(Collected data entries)
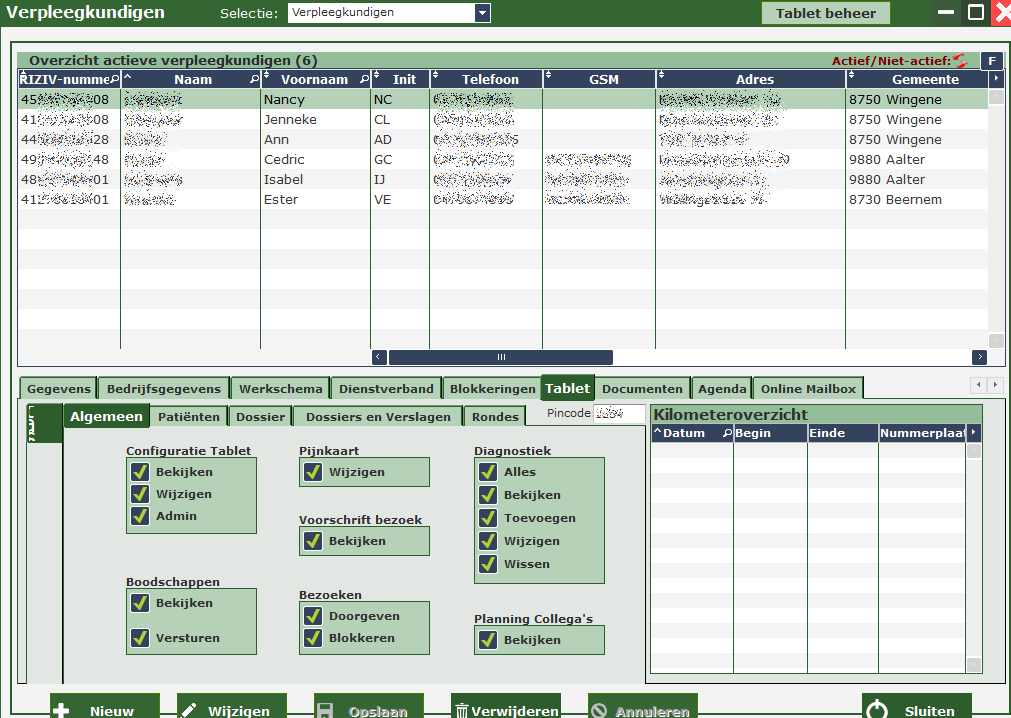This screenshot has width=1011, height=718.
Task: Toggle Wijzigen checkbox under Pijnkaart
Action: [x=314, y=472]
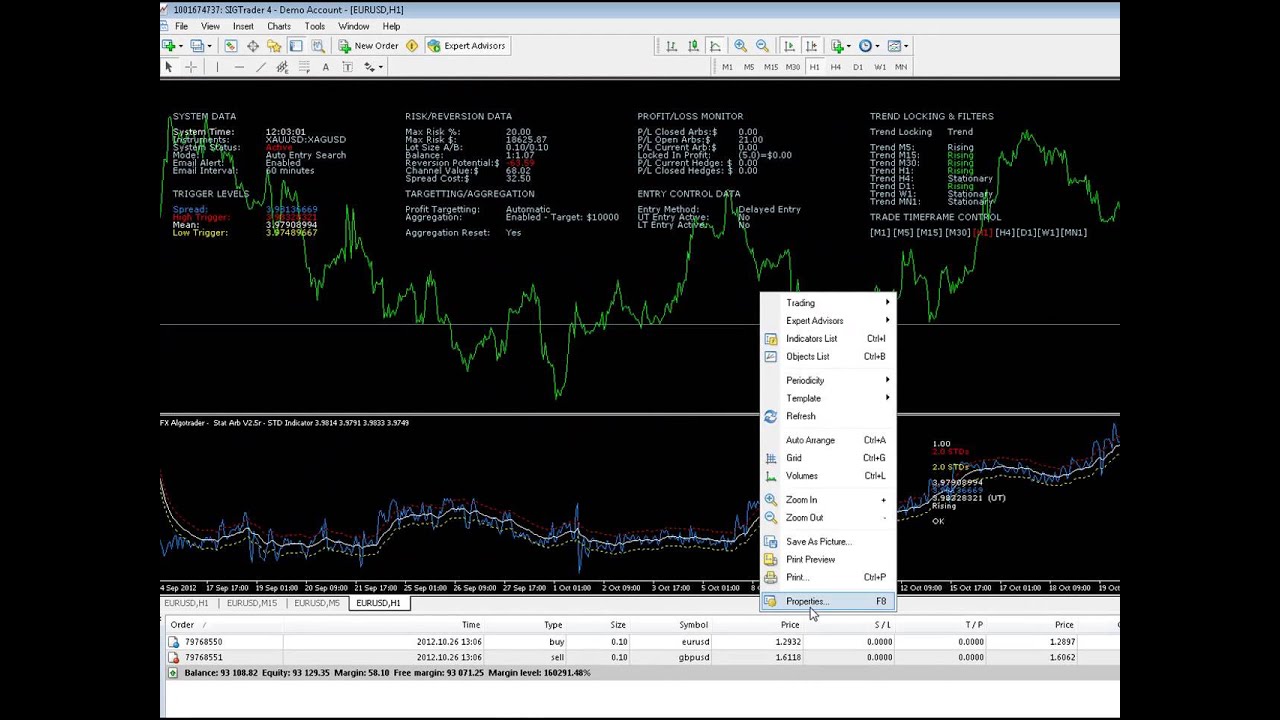
Task: Switch to the EURUSD,M15 chart tab
Action: click(x=251, y=603)
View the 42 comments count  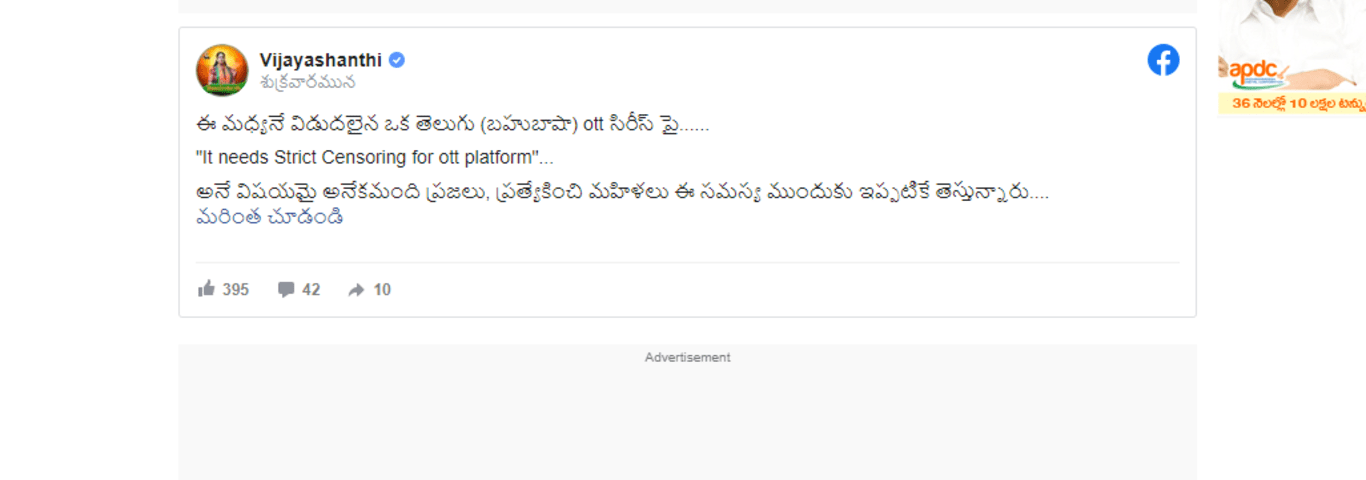tap(311, 290)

PROBLEM STATEMENT>
For the string "Action", work out how many lines of the entries contain it and reply with that number alone.

RESULT>
2